(PROBLEM)
Nothing in the records may be dropped. Retype them all exactly.
*** Opening DATASET ***
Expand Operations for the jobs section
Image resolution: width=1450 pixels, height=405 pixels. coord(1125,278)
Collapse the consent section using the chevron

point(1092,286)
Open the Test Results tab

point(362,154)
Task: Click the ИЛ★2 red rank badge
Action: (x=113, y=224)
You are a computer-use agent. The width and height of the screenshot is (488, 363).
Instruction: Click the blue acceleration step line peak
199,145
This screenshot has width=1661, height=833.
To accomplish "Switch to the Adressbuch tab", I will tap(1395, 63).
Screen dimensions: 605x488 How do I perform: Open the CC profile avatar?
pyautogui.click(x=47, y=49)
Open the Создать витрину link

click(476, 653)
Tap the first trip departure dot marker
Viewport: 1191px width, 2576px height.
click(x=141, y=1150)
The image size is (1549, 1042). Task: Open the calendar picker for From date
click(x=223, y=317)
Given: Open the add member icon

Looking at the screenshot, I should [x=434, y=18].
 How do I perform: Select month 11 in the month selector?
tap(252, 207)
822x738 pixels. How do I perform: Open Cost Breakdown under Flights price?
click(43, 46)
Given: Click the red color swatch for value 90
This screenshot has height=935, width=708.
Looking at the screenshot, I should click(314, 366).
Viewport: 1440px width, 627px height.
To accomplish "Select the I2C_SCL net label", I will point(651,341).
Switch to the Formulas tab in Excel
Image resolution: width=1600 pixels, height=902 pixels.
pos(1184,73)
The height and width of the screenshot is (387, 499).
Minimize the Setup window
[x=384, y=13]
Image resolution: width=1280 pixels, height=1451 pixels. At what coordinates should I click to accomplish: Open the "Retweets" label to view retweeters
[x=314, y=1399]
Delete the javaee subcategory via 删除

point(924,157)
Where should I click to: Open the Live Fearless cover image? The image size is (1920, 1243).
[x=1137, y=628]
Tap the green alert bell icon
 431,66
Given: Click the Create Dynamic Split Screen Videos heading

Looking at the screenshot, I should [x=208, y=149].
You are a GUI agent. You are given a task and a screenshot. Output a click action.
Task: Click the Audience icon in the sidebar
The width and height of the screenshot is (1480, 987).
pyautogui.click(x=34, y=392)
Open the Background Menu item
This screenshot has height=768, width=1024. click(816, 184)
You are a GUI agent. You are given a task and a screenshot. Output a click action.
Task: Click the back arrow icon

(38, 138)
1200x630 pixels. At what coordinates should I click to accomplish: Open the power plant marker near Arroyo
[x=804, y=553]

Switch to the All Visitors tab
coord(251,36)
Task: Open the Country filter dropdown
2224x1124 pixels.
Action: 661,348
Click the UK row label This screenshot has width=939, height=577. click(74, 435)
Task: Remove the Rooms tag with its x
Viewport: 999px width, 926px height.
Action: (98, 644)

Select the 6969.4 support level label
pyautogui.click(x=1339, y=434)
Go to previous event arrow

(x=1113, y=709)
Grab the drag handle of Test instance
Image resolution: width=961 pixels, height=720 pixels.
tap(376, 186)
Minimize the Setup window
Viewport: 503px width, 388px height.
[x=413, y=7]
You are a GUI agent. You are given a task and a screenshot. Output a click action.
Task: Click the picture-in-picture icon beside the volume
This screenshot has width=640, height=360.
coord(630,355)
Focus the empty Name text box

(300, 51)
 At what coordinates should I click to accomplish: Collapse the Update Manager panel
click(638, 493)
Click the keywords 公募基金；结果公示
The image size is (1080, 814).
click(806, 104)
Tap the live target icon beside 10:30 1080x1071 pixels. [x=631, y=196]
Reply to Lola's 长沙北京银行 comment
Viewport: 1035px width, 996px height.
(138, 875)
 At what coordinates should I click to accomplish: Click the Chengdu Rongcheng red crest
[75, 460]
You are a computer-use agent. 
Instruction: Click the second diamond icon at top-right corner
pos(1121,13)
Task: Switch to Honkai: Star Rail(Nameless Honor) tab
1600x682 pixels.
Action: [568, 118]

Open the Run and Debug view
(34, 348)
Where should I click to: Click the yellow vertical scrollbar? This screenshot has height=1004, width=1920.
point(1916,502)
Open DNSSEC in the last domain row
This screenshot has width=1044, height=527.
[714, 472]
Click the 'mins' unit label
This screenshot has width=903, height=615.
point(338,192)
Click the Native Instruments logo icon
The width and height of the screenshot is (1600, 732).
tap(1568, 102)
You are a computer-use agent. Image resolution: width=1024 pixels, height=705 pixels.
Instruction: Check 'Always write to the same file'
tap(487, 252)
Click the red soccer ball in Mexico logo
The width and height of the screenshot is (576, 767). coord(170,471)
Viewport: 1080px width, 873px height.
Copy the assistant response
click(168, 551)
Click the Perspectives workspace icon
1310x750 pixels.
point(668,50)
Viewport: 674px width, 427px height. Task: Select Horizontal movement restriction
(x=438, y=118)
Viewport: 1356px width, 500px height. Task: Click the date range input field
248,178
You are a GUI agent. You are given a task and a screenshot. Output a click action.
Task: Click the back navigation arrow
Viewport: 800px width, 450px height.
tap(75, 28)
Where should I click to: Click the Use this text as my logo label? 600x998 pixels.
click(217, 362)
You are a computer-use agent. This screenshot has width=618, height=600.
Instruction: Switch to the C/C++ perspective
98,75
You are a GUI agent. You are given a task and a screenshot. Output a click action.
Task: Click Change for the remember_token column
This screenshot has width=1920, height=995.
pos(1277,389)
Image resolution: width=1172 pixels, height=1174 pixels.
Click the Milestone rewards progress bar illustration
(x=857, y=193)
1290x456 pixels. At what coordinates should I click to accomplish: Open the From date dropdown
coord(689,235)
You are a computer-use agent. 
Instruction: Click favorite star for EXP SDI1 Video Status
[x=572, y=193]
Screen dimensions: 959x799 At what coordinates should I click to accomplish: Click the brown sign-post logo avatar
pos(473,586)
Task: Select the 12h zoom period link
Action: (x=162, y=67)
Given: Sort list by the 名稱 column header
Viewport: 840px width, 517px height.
*** Closing DATASET ***
(RESPONSE FOR THIS EXERCISE)
Expand Operations for the jobs section
Image resolution: width=1450 pixels, height=405 pixels. coord(1125,278)
Collapse the consent section using the chevron

point(1092,286)
Open the Test Results tab

point(362,154)
Task: Click the ИЛ★2 red rank badge
Action: (x=113, y=224)
You are a computer-use agent. The width and height of the screenshot is (488, 363).
Instruction: Click the blue acceleration step line peak
199,145
This screenshot has width=1661, height=833.
To accomplish "Switch to the Adressbuch tab", I will tap(1395, 63).
Screen dimensions: 605x488 How do I perform: Open the CC profile avatar?
pyautogui.click(x=47, y=49)
Open the Создать витрину link

click(476, 653)
Tap the first trip departure dot marker
Viewport: 1191px width, 2576px height.
click(x=141, y=1150)
The image size is (1549, 1042). Task: Open the calendar picker for From date
click(x=223, y=317)
Given: Open the add member icon

Looking at the screenshot, I should [x=434, y=18].
 How do I perform: Select month 11 in the month selector?
tap(252, 207)
822x738 pixels. How do I perform: Open Cost Breakdown under Flights price?
click(43, 46)
Given: Click the red color swatch for value 90
This screenshot has height=935, width=708.
Looking at the screenshot, I should click(314, 366).
Viewport: 1440px width, 627px height.
To accomplish "Select the I2C_SCL net label", I will point(651,341).
Switch to the Formulas tab in Excel
Image resolution: width=1600 pixels, height=902 pixels.
pos(1184,73)
The height and width of the screenshot is (387, 499).
Minimize the Setup window
[x=384, y=13]
Image resolution: width=1280 pixels, height=1451 pixels. At what coordinates should I click to accomplish: Open the "Retweets" label to view retweeters
[x=314, y=1399]
Delete the javaee subcategory via 删除

point(924,157)
Where should I click to: Open the Live Fearless cover image? The image size is (1920, 1243).
[x=1137, y=628]
Tap the green alert bell icon
 431,66
Given: Click the Create Dynamic Split Screen Videos heading

Looking at the screenshot, I should [x=208, y=149].
You are a GUI agent. You are given a task and a screenshot. Output a click action.
Task: Click the Audience icon in the sidebar
The width and height of the screenshot is (1480, 987).
pyautogui.click(x=34, y=392)
Open the Background Menu item
This screenshot has height=768, width=1024. click(816, 184)
You are a GUI agent. You are given a task and a screenshot. Output a click action.
Task: Click the back arrow icon

(38, 138)
1200x630 pixels. At what coordinates should I click to accomplish: Open the power plant marker near Arroyo
[x=804, y=553]

Switch to the All Visitors tab
coord(251,36)
Task: Open the Country filter dropdown
2224x1124 pixels.
Action: 661,348
Click the UK row label This screenshot has width=939, height=577. click(74, 435)
Task: Remove the Rooms tag with its x
Viewport: 999px width, 926px height.
Action: (98, 644)

Select the 6969.4 support level label
pyautogui.click(x=1339, y=434)
Go to previous event arrow

(x=1113, y=709)
Grab the drag handle of Test instance
Image resolution: width=961 pixels, height=720 pixels.
tap(376, 186)
Minimize the Setup window
Viewport: 503px width, 388px height.
[x=413, y=7]
You are a GUI agent. You are given a task and a screenshot. Output a click action.
Task: Click the picture-in-picture icon beside the volume
This screenshot has width=640, height=360.
coord(630,355)
Focus the empty Name text box

(300, 51)
 At what coordinates should I click to accomplish: Collapse the Update Manager panel
click(638, 493)
Click the keywords 公募基金；结果公示
The image size is (1080, 814).
click(806, 104)
Tap the live target icon beside 10:30 1080x1071 pixels. [x=631, y=196]
Reply to Lola's 长沙北京银行 comment
Viewport: 1035px width, 996px height.
(138, 875)
 At what coordinates should I click to accomplish: Click the Chengdu Rongcheng red crest
[75, 460]
You are a computer-use agent. 
Instruction: Click the second diamond icon at top-right corner
pos(1121,13)
Task: Switch to Honkai: Star Rail(Nameless Honor) tab
1600x682 pixels.
Action: [568, 118]

Open the Run and Debug view
(34, 348)
Where should I click to: Click the yellow vertical scrollbar? This screenshot has height=1004, width=1920.
point(1916,502)
Open DNSSEC in the last domain row
This screenshot has width=1044, height=527.
[714, 472]
Click the 'mins' unit label
This screenshot has width=903, height=615.
point(338,192)
Click the Native Instruments logo icon
The width and height of the screenshot is (1600, 732).
tap(1568, 102)
You are a computer-use agent. Image resolution: width=1024 pixels, height=705 pixels.
Instruction: Check 'Always write to the same file'
tap(487, 252)
Click the red soccer ball in Mexico logo
The width and height of the screenshot is (576, 767). coord(170,471)
Viewport: 1080px width, 873px height.
Copy the assistant response
click(168, 551)
Click the Perspectives workspace icon
1310x750 pixels.
point(668,50)
Viewport: 674px width, 427px height. Task: Select Horizontal movement restriction
(x=438, y=118)
Viewport: 1356px width, 500px height. Task: Click the date range input field
248,178
You are a GUI agent. You are given a task and a screenshot. Output a click action.
Task: Click the back navigation arrow
Viewport: 800px width, 450px height.
tap(75, 28)
Where should I click to: Click the Use this text as my logo label? 600x998 pixels.
click(217, 362)
You are a computer-use agent. This screenshot has width=618, height=600.
Instruction: Switch to the C/C++ perspective
98,75
You are a GUI agent. You are given a task and a screenshot. Output a click action.
Task: Click Change for the remember_token column
This screenshot has width=1920, height=995.
pos(1277,389)
Image resolution: width=1172 pixels, height=1174 pixels.
Click the Milestone rewards progress bar illustration
(x=857, y=193)
1290x456 pixels. At what coordinates should I click to accomplish: Open the From date dropdown
coord(689,235)
You are a computer-use agent. 
Instruction: Click favorite star for EXP SDI1 Video Status
[x=572, y=193]
Screen dimensions: 959x799 At what coordinates should I click to accomplish: Click the brown sign-post logo avatar
pos(473,586)
Task: Select the 12h zoom period link
Action: (x=162, y=67)
Given: Sort list by the 名稱 column header
Viewport: 840px width, 517px height.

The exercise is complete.